### Exercise prompt
In your copy, each record should read exactly as it does below, and no pictures should be present.

### Input for this task
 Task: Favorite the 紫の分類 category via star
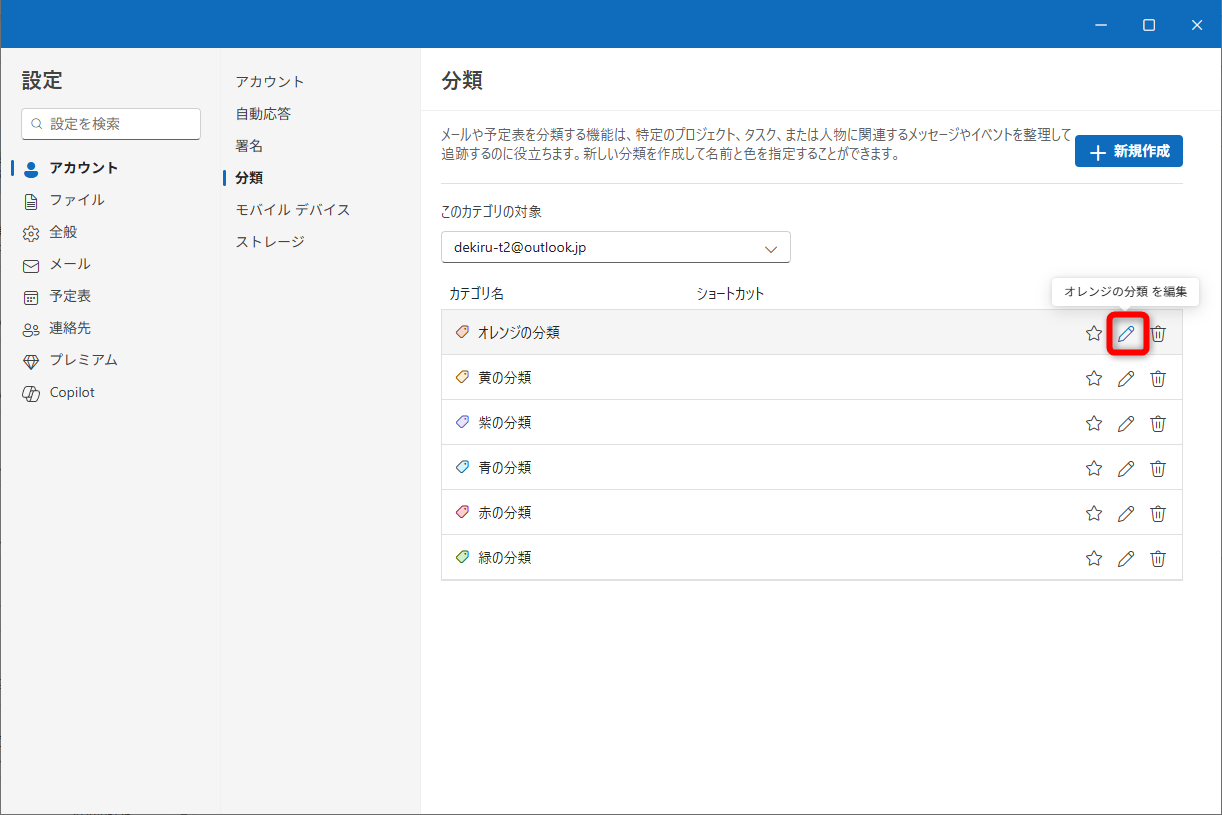pos(1093,423)

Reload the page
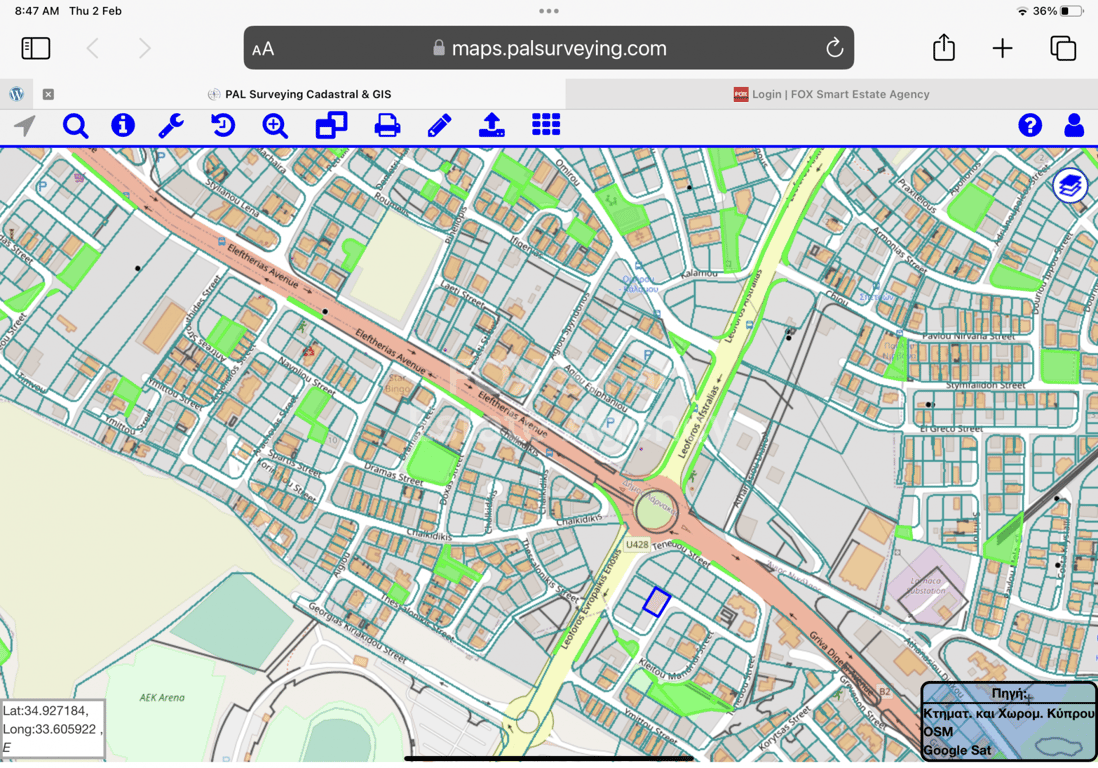coord(834,48)
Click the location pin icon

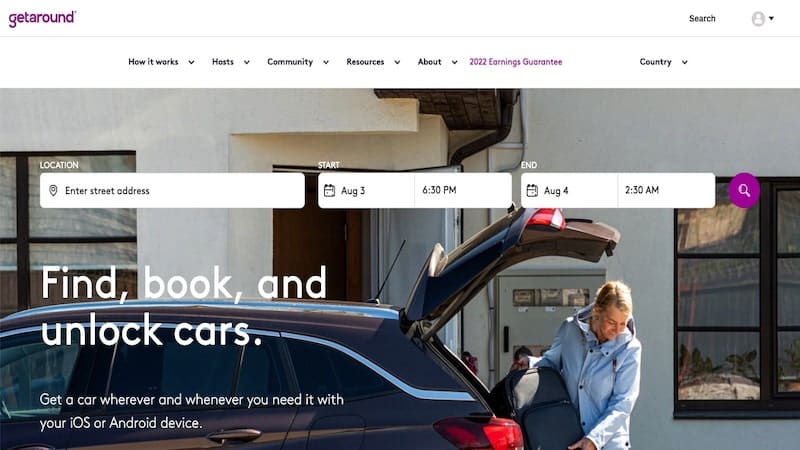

### Output for this exercise
 Task: Favorite the 紫の分類 category via star
pos(1093,423)

Reload the page
coord(834,48)
Click the location pin icon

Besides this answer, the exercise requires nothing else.